You say in your acknowledgements there was no Beth in this book until you watched the television show Mare of Easttown. What was it about that show that inspired you to add such a huge character and storyline?
So first I heard people talking about Mare of Easttown, and I thought it was a TV show about a MAYOR of Easttown and that sounds really boring, so I didn’t watch it. Then I got a first draft of THE QUARRY GIRLS done, and I liked a lot about it. But there was no urgency. I needed somebody to hold it all together.
So I watched Mare of Easttown, and it was really good. Absolutely loved it, and the ticking time clock is that there is still a girl alive. It’s not just this, “these bad things happened in the past, and they might or might not happen in the future.” It was, “these bad things happened in the past, and they’re happening right now. We have to stop them.” And I wanted that [for THE QUARRY GIRLS].
Then I wrote Beth, and I fell in love with her. She’s just amazing. And—without a spoiler—we don’t know what happens to her [until the very end]. We do know she’s not killed right away, and so she becomes that ticking time clock in the book.
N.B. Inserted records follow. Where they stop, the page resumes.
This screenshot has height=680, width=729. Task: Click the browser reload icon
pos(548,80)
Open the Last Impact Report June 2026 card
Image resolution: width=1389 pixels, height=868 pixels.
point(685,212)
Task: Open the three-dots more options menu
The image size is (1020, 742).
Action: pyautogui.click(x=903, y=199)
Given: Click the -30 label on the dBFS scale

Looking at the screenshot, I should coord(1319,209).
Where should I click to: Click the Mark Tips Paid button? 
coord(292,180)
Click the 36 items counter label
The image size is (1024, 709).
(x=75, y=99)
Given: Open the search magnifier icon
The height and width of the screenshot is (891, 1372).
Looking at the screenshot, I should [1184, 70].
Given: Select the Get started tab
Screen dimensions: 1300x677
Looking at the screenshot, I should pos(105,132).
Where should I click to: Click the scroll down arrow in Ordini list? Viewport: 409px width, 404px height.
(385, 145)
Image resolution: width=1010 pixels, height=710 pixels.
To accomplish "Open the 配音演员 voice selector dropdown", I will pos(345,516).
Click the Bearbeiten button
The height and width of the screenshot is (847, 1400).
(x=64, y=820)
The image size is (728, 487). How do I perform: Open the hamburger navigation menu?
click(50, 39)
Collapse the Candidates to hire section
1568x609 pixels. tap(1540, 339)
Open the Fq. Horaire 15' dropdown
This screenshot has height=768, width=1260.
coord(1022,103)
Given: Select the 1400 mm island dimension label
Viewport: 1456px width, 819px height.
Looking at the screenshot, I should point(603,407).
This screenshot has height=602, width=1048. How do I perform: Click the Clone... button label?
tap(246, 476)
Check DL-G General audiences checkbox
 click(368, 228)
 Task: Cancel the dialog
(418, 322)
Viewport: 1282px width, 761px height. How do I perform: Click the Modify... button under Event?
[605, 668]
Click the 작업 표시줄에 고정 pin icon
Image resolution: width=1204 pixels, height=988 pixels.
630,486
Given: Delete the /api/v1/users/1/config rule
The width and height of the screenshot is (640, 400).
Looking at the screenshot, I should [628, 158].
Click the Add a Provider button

I love the fact that her chapters are separate from the main storyline. You have Beth’s chapters labeled as “Beth” and then the main story as Chapter One, Chapter Two, Chapter Three, etc. It’s almost like Beth is her own story, and then you have Heather’s story. It’s two narratives weaving around each other.
That was my genius editor at Thomas & Mercer, Jessica Tribble. Honestly, I would not have the success I have without her. She said, “What if we take Beth out and she’s her own story. She’s isolated. Let’s feel her claustrophobia with the formatting.” And I’m like, “Oh my God, I love that.” It’s such a great idea.
That’s a brilliant idea because the kidnapper has removed her from the narrative. And her struggles to escape are symbolic of how she’s trying to claw her way back into the main narrative.
Exactly. And until the last chapter you don’t know if they’re going to find her alive or not. You don’t know if she gets to join the story or if she’s her own thread that [the murderer] ended.
What’s next for you?
My next Thomas & Mercer book is a police procedural, but there’s a paranormal/supernatural aspect that’s fascinating. It’s Tana French with some X-Files energy to it.